Apr 1, 2022
Gies iMBA helps medical students develop seizure-monitoring baseball cap
When Jay Liu heard about the Carle Illinois College of Medicine Capstone program, he was immediately intrigued. The program invites MBA students at Gies College of Business to join the next generation of medical innovators in a year-long project to develop medical innovations that meet real-world needs. And it was exactly the sort of opportunity he was looking for when he began the fully online iMBA program from his home in San Francisco, California. The only problem was that he didn’t meet the requirements.
Technically, only students who have completed 30 credit hours are invited to participate, and he hadn’t quite reached that mark. But he was taking courses on how to manage innovation, and eager to put his new skills to work. So, he did what any aspiring entrepreneur would do; he took a gamble and applied.
“I basically said I’m ready for this, and I’m capable of this,” said Liu, who is a software development manager in his regular line of work. The capstone committee agreed, and soon Liu was paired with two medical students developing the prototype for a new tool that could revolutionize the way epileptic seizures are captured and analyzed.
Currently, the only way to see what’s going on in those with epilepsy is to bring them to the hospital. It’s a costly and cumbersome process that requires patients to be attached to machines for up to a week in an effort to capture seizures when they occur. The new device developed by Carle Illinois medical students Kenny Leung and Jennifer Cortes would dramatically simplify the process, reducing most of the hardware to instruments that could be placed into a stylish baseball cap. In addition to being lightweight and relatively inexpensive, the device, called Epicap, would free patients to go about their normal lives. It includes a small video camera built into the visor, which records their visual expressions, and other equipment tucked into the cap designed to capture brainwave data. Future plans include an artificial intelligence component that would help analyze those brainwaves, pinpointing abnormal activity, and sending data to the cloud where it can be analyzed by specialists.

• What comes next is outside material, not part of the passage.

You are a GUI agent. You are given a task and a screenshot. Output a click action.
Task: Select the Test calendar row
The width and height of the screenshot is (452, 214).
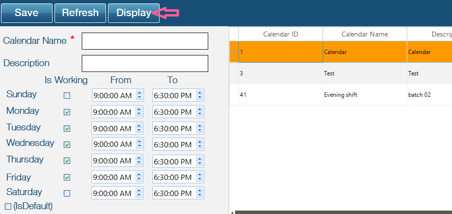[340, 73]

Liu’s task was to bring his business expertise to the project, helping the medical students explore all the issues related with bringing new technology to the market. “For me, this is really exciting, because it forces me to think outside of my comfort zone,” said Liu, who has previously been far more comfortable behind a computer screen than on the cutting edge.

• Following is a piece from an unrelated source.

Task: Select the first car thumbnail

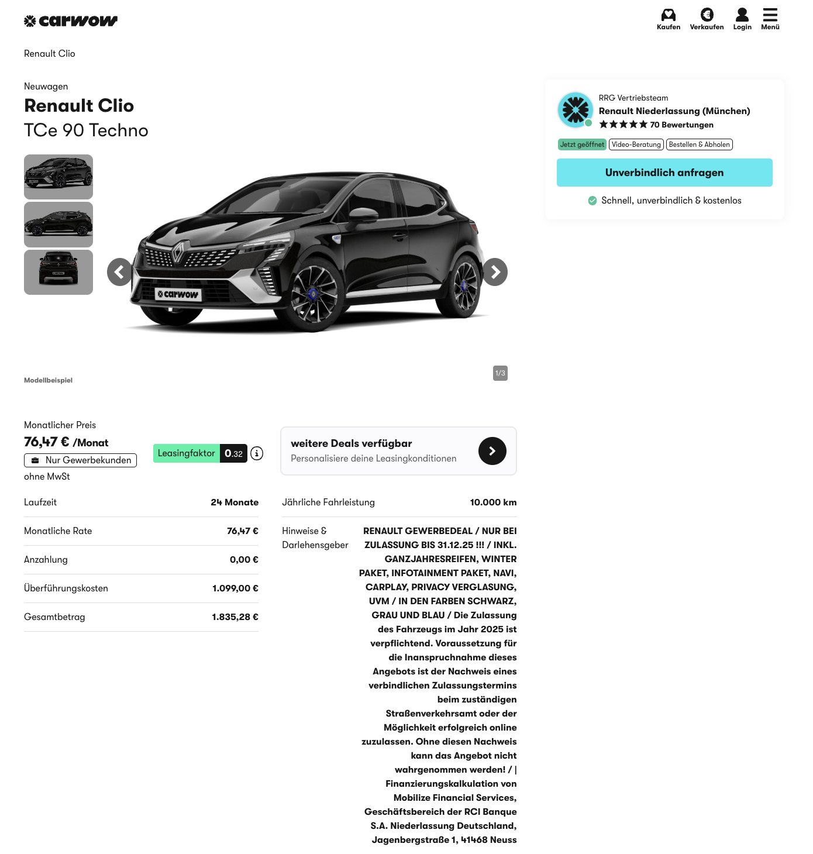Action: coord(58,177)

“I’m really looking at this thing from the business side,” he said. “Does the business make sense? How do we deliver the value? And how does that value matter to our customer?” Part of the value he sees in the new technology is its ability to not only to make life easier for patients, but also to decentralize testing, which could reduce the stress on hospital resources in situations like the current pandemic.
“I see this as just a tiny step forward in building the next generation of a healthcare system that’s internet-based, mobile-based and artificial intelligence-based, where people also feel like their personal data is really treated with respect.”
Multidisciplinary efforts like this one, said Liu, are one way to make that happen. “It doesn’t matter if it’s Carle Illinois or the engineering school, or the business school. It’s about how we all come together to deliver better solutions.”
While the Epicap could go through many changes before it reaches the market, the journey to take it there has already changed him, said Liu. “The training I got from the MBA program is now really part of me — how I look at things, how I approach a challenge, and how I present the problem to be solved. It’s been quite an enlightening experience for me, and I’ve really enjoyed it.”